Em que a moda ucraniana se difere no Brasil? O que essa moda possui de tão especial?
Embaixatriz Fabiana Tronenko – O bordado ucraniano é uma referência para a comunidade ucraniana no Brasil, que o usam como um símbolo de gratidão e patriotismo da terra de seus ancestrais. É um tesouro cultural que ganhou mais força depois da agressão russa contra o povo ucraniano nos últimos anos. Esse amor e orgulho pelo bordado acabou se transformando em uma bandeira, que cada um faz questão de empunhar. Nossos eventos e manifestos têm o bordado como uma característica muito forte e presente! Nos orgulhamos muito disso!
Na minha opinião, a moda acrescenta à individualidade e à identidade das pessoas, demonstrando como cada um quer ser visto e como se expressam na atualidade. Acho que a moda é o que cada um de nós queremos que ela seja. E a comunidade ucraniana no Brasil faz isso com naturalidade, glamour e leveza.
Há mais de um século, as vyshyvankas são história e viram patrimônio comum, especialmente no Paraná. Tenho conhecimento de pessoas que herdaram suas camisas bordadas de suas mães ou avós. Acho isso lindo! Mostra como as raízes ucranianas no Brasil são fortes e pujantes!
Tenho muito orgulho de poder representar os ucranianos e de fazer parte das famílias ucranianas no Brasil, que ao longo desses 10 anos nos abriram suas casas e nos permitiram conhecer suas histórias tão cativantes e por muitas vezes emocionantes. Acho que vale a pena para uma próxima edição, um estudo mais aprofundado sobre os bordados e pinturas que já fazem parte da cultura paranaense como as Pêssankas, ovos pintados à mão com uma técnica fantástica, e também as Petrikivkas, que são trabalhos belíssimos. Acho que vale muito a pena escrever sobre eles.
Qual o momento que mais marcou a senhora na sua trajetória como embaixatriz?
Embaixatriz Fabiana Tronenko – São muitos os momentos que eu poderia mencionar aqui, mas acho que um dos mais marcantes foi durante uma visita de Estado do presidente Yuschenko à Fátima, em Portugal, no qual, depois dele e da primeira-dama Katerina Yuschenko, o reitor do Santuário, já me conhecia e sabia da minha fé, pois já tinha me visto fazer procissão de joelhos, me perguntou se eu gostaria de me aproximar a imagem de Fátima.
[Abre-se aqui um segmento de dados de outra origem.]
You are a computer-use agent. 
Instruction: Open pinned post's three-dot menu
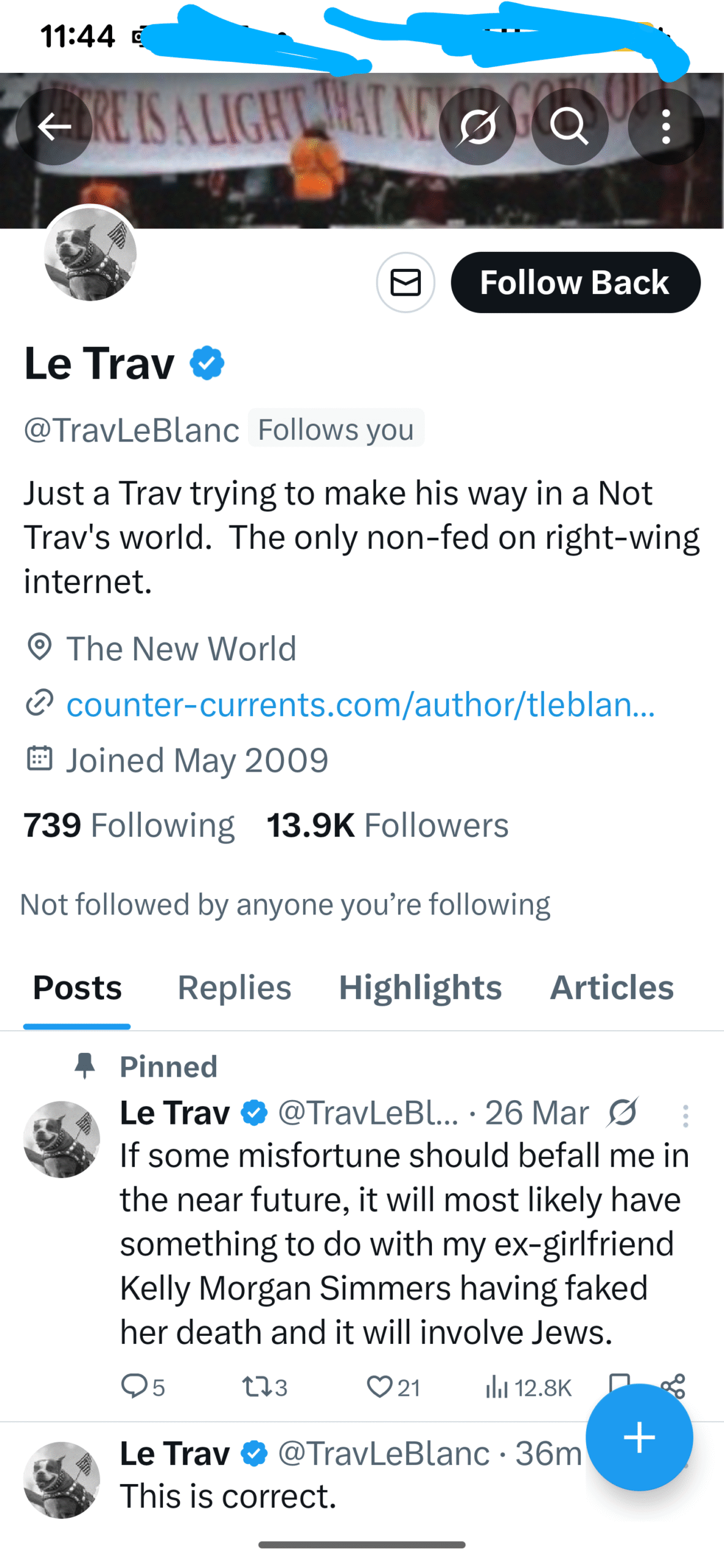coord(685,1116)
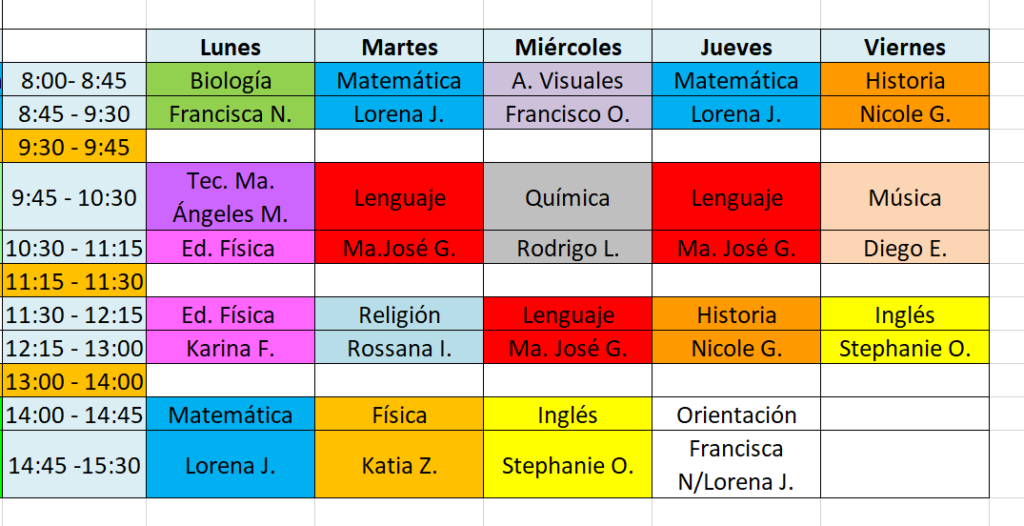Click the Biología subject cell

pyautogui.click(x=230, y=81)
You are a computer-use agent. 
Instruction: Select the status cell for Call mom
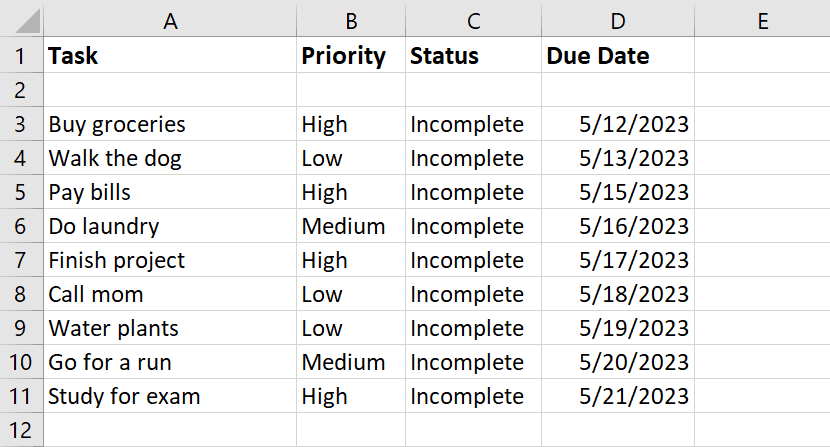(x=473, y=294)
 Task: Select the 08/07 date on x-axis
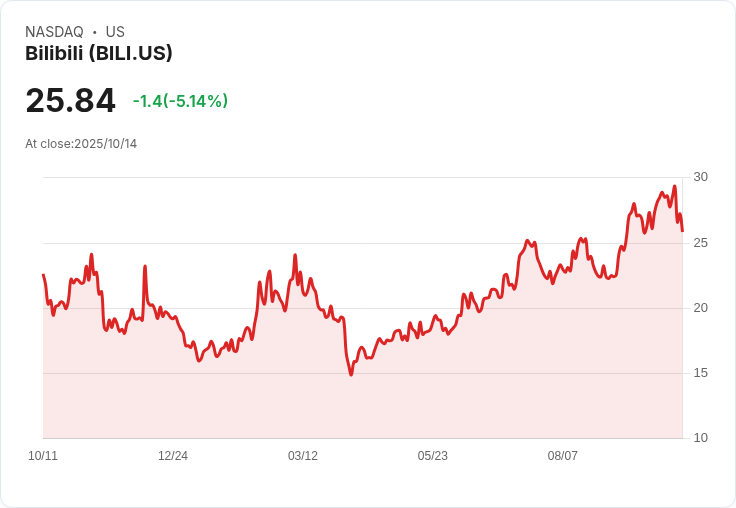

Quando nos aproximamos, eu e meu marido, coloquei a mão nos pés dela e senti um choque de emoção muito forte, como se ela estivesse me dizendo alguma coisa.
Comecei a chorar e meu marido estava preocupado, pois se tratava de uma visita de um chefe de Estado e eu chorava compulsivamente. O presidente Yuschenko depois se aproximou e disse que sentiu a minha emoção e ficou muito sensibilizado. Graças a Deus, ele é um homem com muita fé e soube entender a grandeza daquele momento. Foi uma ligação minha com Nossa Senhora que carregarei para toda a vida.
Outro grande momento foi fazer parte da delegação oficial das Olimpíadas e Paraolimpíadas de 2016 no Rio de Janeiro, quando vivi a emoção de cantar por várias vezes, e diariamente o Hino da Ucrânia vendo a bandeira ucraniana sendo hasteada no podium no seu lugar mais alto. Foi muito emocionante. Gritei e torci muito! Ver a equipe paraolímpica ocupar o 3º lugar na colocação geral foi de uma emoção sem fim. A cada jogo, e a cada vitória, o grito Slava Ukraini ecoava nos ginásios!
Na diplomacia, as vezes os trabalhos dos embaixadores aparecem com o tempo e uma emoção que já tivemos já aqui no Brasil, foi o reconhecimento do HOLODOMOR em Portugal pelo Parlamento português. Isso foi resultado do nosso trabalho juntamente com a comunidade de Portugal. Receber a ligação aqui no Brasil do presidente da Associação dos Ucranianos de Portugal agradecendo por essa vitória conjunta, que acabou levando mais de 10 anos para ser concretizado. Quando as pessoas trabalham juntas por amor pela Ucrânia, os resultados são óbvios, certos e garantidos!